The 4% drop in Nvidia shares despite sales nearly doubling in Q3 compared to the prior year underscores just how high investors’ expectations are for the chip maker that has led the AI-fueled rally in US tech stocks.
Some called yesterday’s earnings release the biggest ‘macro’ event of the week, highlighting the narrow nature of the US equity rally focused on just seven tech shares and the impact their earnings can have on the global equity market.
Despite missing revenue guidance predictions, Nvidia’s results were nothing short of astounding. The company has nearly doubled its revenue in a year and expects revenue growth to continue apace through the rest of the year. Bloomberg News pointed out that Nvidia’s data centre revenue is larger than the total revenue of both AMD and Intel combined.
“Nvidia has once again breezed past expectations and set the scene for a blockbuster finish to the year. Data Center took the lion’s share of the glory, growing revenue 112% to $30.8bn,” said Derren Nathan, head of equity research, Hargreaves Lansdown.

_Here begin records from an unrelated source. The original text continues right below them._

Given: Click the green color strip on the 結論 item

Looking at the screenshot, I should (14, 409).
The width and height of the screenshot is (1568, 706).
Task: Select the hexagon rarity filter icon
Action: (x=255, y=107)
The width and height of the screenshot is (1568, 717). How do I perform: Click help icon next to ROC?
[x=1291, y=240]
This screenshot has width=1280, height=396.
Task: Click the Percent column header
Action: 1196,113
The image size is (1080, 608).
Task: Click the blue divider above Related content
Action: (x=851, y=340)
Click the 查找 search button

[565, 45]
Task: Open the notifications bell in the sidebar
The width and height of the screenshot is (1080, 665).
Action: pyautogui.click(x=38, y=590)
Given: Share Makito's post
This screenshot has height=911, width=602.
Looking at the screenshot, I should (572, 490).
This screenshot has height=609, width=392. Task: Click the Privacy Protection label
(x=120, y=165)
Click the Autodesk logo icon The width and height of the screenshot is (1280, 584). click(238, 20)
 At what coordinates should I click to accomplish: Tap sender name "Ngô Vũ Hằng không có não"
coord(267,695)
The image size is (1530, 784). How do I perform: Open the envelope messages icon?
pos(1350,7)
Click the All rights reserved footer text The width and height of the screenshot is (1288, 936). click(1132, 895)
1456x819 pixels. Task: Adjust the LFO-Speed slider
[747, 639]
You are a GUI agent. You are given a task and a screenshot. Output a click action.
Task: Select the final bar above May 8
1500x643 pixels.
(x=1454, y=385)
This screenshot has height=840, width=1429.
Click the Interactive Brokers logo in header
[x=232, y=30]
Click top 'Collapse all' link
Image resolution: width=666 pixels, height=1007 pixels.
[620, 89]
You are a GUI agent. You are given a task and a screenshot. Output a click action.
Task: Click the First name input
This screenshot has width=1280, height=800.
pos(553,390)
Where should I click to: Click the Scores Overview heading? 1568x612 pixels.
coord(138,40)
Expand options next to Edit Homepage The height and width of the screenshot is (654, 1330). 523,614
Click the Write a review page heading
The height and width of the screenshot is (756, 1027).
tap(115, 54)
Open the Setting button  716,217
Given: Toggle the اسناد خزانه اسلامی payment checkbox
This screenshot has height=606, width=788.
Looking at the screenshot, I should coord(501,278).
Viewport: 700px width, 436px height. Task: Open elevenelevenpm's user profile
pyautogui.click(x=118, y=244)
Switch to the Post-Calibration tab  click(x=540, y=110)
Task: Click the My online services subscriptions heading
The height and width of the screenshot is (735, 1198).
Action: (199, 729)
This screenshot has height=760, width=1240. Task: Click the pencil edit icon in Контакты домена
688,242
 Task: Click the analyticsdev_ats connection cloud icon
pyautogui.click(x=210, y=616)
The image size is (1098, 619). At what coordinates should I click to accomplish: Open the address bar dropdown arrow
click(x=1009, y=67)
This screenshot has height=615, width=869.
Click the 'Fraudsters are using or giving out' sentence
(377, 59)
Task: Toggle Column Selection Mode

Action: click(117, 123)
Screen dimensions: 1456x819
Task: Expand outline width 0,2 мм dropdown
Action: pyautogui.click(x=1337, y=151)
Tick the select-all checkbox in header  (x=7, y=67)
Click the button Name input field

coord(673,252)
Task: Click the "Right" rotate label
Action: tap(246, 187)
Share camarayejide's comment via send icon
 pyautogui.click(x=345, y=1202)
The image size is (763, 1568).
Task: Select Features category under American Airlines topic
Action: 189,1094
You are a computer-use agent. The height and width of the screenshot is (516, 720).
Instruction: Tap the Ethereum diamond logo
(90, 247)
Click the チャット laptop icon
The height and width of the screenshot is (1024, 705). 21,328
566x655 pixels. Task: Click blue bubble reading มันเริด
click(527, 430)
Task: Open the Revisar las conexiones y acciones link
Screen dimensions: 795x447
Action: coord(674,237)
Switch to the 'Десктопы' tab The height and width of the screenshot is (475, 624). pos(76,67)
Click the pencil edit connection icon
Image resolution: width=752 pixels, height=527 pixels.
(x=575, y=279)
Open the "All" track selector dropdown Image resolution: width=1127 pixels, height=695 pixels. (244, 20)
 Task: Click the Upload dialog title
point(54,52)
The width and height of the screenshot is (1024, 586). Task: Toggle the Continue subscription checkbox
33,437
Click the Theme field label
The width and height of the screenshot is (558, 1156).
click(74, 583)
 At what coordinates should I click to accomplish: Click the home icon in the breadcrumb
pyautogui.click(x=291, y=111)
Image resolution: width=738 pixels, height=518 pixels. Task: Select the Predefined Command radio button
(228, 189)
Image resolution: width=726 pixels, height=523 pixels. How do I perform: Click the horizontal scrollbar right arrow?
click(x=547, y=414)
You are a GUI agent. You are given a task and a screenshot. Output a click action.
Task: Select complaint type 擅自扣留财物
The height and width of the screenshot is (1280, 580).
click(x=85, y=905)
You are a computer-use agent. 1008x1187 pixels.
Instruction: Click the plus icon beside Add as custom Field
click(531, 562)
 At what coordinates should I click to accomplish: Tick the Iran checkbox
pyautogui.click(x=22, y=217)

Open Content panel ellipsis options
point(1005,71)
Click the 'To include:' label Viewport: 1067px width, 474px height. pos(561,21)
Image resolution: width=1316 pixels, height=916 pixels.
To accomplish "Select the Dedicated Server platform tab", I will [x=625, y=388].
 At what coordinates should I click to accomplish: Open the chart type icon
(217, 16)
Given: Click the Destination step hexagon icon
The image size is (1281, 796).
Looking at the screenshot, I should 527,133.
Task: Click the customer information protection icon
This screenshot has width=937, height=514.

“And the base of that demand is growing beyond the AWS’s and Azures of this world, with customers of note including Softbank, who are set to become an early adopter of next-generation Blackwell chips and the Danish government. It’s also helping to underpin AI infrastructure with local cloud providers across India, Japan and Indonesia.”
The big question for investors is whether Nvidia’s softer-than-expected sales guidance is enough to derail the broader AI rally. Lower US equity future indicates investors aren’t entirely happy with the results. However, the small scale of the declines suggests investors are marginally disappointed with the results rather than fearful the AI trade is over.